Sicuramente l’onestà. Nella sua vita non ha mai approfittato di un solo centesimo, il denaro non lo interessava e forse questo è anche un limite nel mondo di oggi; alle questioni materiali, per cui nutriva un totale disinteresse, preferiva gli aspetti spirituali e il culto estetico riferiti all’arte. Una sua passione, che non conciliava affatto con l’indifferenza per i soldi, era il buon cibo, andava pazzo per il pesce, e mia mamma, anche lei grande estimatrice della gastronomia e a sua volta cuoca eccellente, scherza sempre dicendo: “il casinò di tuo papà, i ristoranti!”. Oltre a questi aspetti in cui potrei ri-
I luoghi dell’anima
conoscermi, mi ha lasciato un’abitudine e attenzione all’estetica: sento subito se una cosa mi disturba o genera apprezzamento perché “funziona”. È una sensibilità strettamente mia, allenata e incrementata dalla vicinanza di mio padre che progettava e disegnava qualsiasi cosa, voleva sempre migliorare e reinventare. Credo non fosse mai soddisfatto totalmente: a differenza degli affreschi che dipingeva di getto senza interruzioni, con i quadri non era così. Alcuni rimanevano incompiuti, altri venivano cancellati e ridipinti. I quadri - sosteneva mio padre - non dovrebbero essere spiegati ma affidati alla sensibilità e all’interpretazione dello spettatore; non esistono opere “belle” o “brutte” bensì “buone” o “non buone”. Una prospettiva che io ho recepito da lui.
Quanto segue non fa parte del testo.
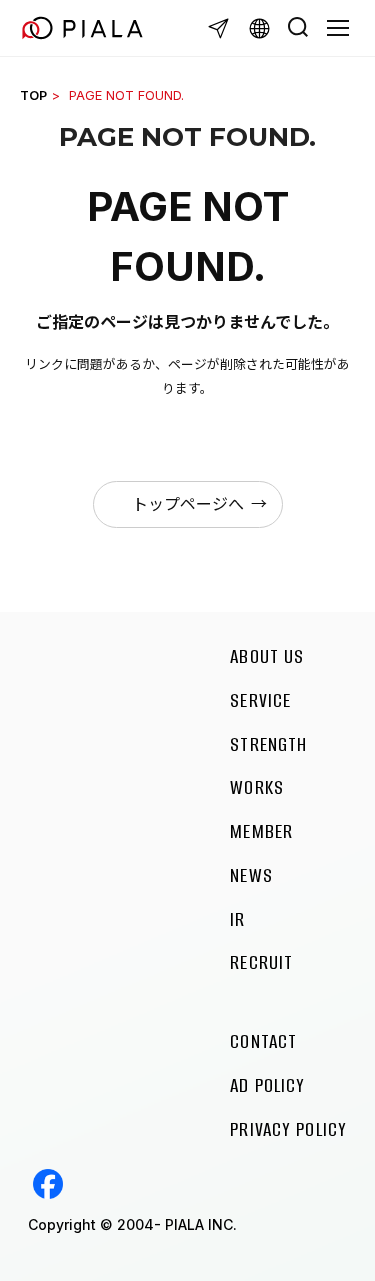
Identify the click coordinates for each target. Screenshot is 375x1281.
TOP (33, 95)
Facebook (48, 1184)
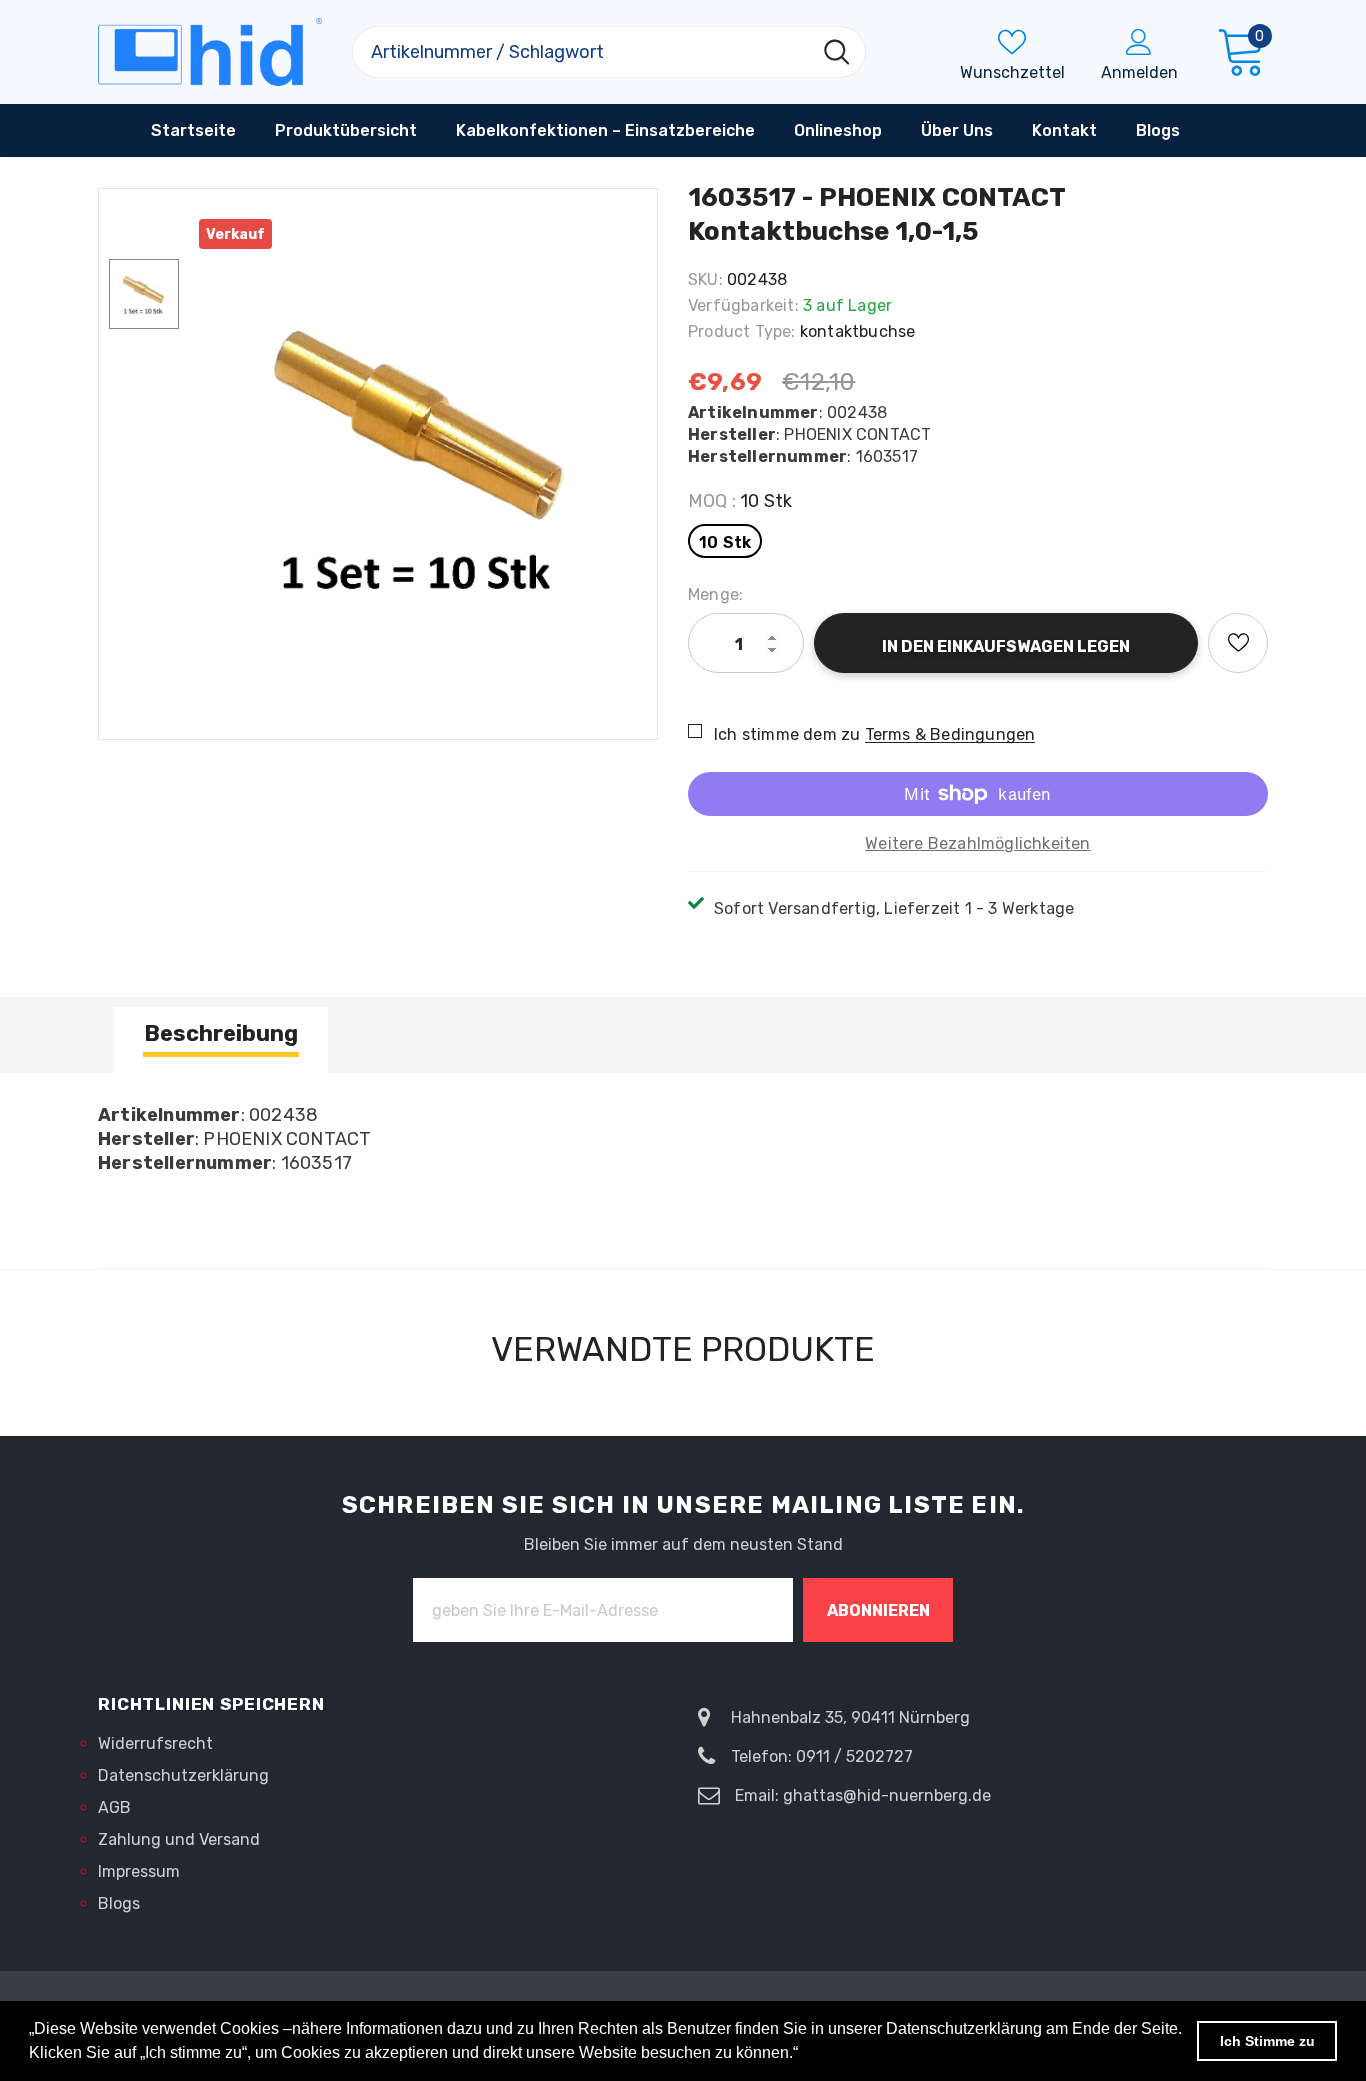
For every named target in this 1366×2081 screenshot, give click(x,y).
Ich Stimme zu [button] (1267, 2041)
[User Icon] (1139, 41)
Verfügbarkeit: (743, 305)
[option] (423, 454)
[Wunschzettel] (1238, 643)
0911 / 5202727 (854, 1756)
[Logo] (210, 52)
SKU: (705, 279)
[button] (805, 2055)
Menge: (715, 594)
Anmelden (1139, 72)
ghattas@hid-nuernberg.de (887, 1795)
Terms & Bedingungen (950, 734)
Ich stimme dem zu (787, 734)
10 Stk (725, 542)
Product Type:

La Valle di Primiero ha voluto ricordare Riccardo Schweizer (1925-2004) con la Mostra “I luoghi dell’anima”, inaugurata lo scorso il 25 giugno a Mezzano presso il punto informativo e il 22 luglio allo storico Palazzo Scopoli di Tonadico. Un progetto diffuso che ha visto impegnate le due Amministrazioni comunali interessate, la Comunità di Primiero e l’Assessorato alla Cultura della Provincia Autonoma di Trento, in un’iniziativa che rende pieno merito alla figura di Schweizer, evidenziandone la creatività, l’eclettismo, l’originalità, la capacità comunicativa che le sue opere esprimono. Curatrice della mostra, la figlia dell’artista, Barbara Schweizer e curatrice della guida sull’artista, Chiara Lucian. Ospite d’eccezione, Massimo Martignoni, storico e critico d’arte, specializzato in architettura moderna e design, docente della Nuova Accademia di belle Arti di Milano, che ha dedicato la sua conferenza all’arte di Riccardo Schweizer nel mondo del design della ceramica. La scelta di impostare l’esposizione sull’aspetto emozionale piuttosto che esclusivamente antologico, conduce intenzionalmente a conoscere “un grande artista e un grande primierotto” nei diversi aspetti, attraverso dipinti, progetti di design, ceramiche, sculture e materiale biografico, rendendolo testimone del patrimonio culturale, la ricchezza creativa, la capacità di esprimersi a livello internazionale che anche i piccoli territori sanno raggiungere. [L.C.]